Explaining Piketty: inequality and the financial crisis

Ryan Bourne complains that my takedown of Sumner didn't actually address Sumner's main criticism of Piketty. Indeed, that is is a fair complaint. I was so busy disagreeing with Sumner that I failed to explain Piketty. So I shall remedy the oversight now.

Here's the paragraph from Piketty that Sumner critiqued:
"In my view, there is absolutely no doubt that the increase of inequality in United States contributed to the nation’s financial instability. The reason is simple: one consequence of increasing inequality was virtual stagnation of the purchasing power of the lower and middle classes in the United States, which inevitably made it more likely that modest households would take on debt, especially since unscrupulous banks and financial intermediaries, freed from regulation and eager to earn good yields on the enormous savings injected into the system by the well-to-do, offered credit on increasingly generous terms."
This paragraph does need some explanation. It is far too easy to interpret Piketty as saying that stagnant labour wages encourage low-to-middle income people to borrow. Clearly this is nonsense: under normal circumstances we would expect stagnating wages if anything to discourage borrowing, since people would delay leveraged purchases until their wages started to improve. But it's not the point. Piketty is doing macroeconomics. This is about sector balances*, not the rational behaviour of households.

....................

- _Directions for this task_: Can you write out everything from "This paragraph does" down to "behaviour of households." in the Piketty piece, swapping "nonsense" for "absurd"? Rely only on the Piketty piece above.

- _Dataset section_:
....................

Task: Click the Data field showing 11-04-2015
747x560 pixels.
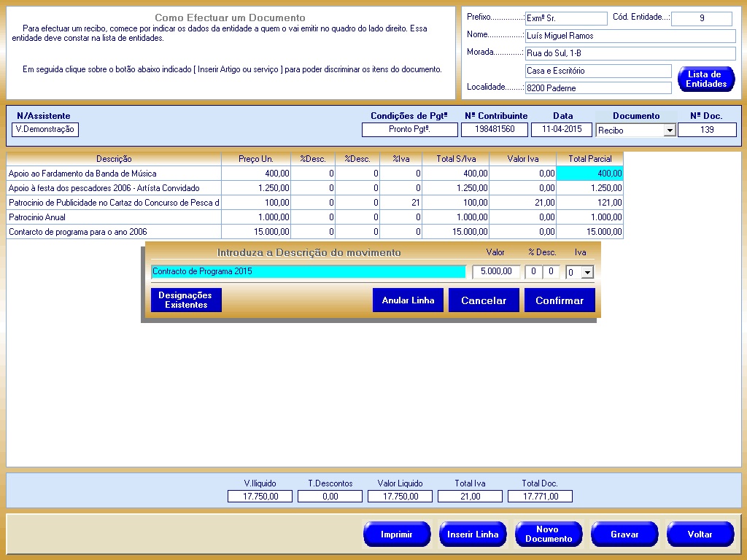Action: [561, 130]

....................

- _Right answer_:
This paragraph does need some explanation. It is far too easy to interpret Piketty as saying that stagnant labour wages encourage low-to-middle income people to borrow. Clearly this is absurd: under normal circumstances we would expect stagnating wages if anything to discourage borrowing, since people would delay leveraged purchases until their wages started to improve. But it's not the point. Piketty is doing macroeconomics. This is about sector balances*, not the rational behaviour of households.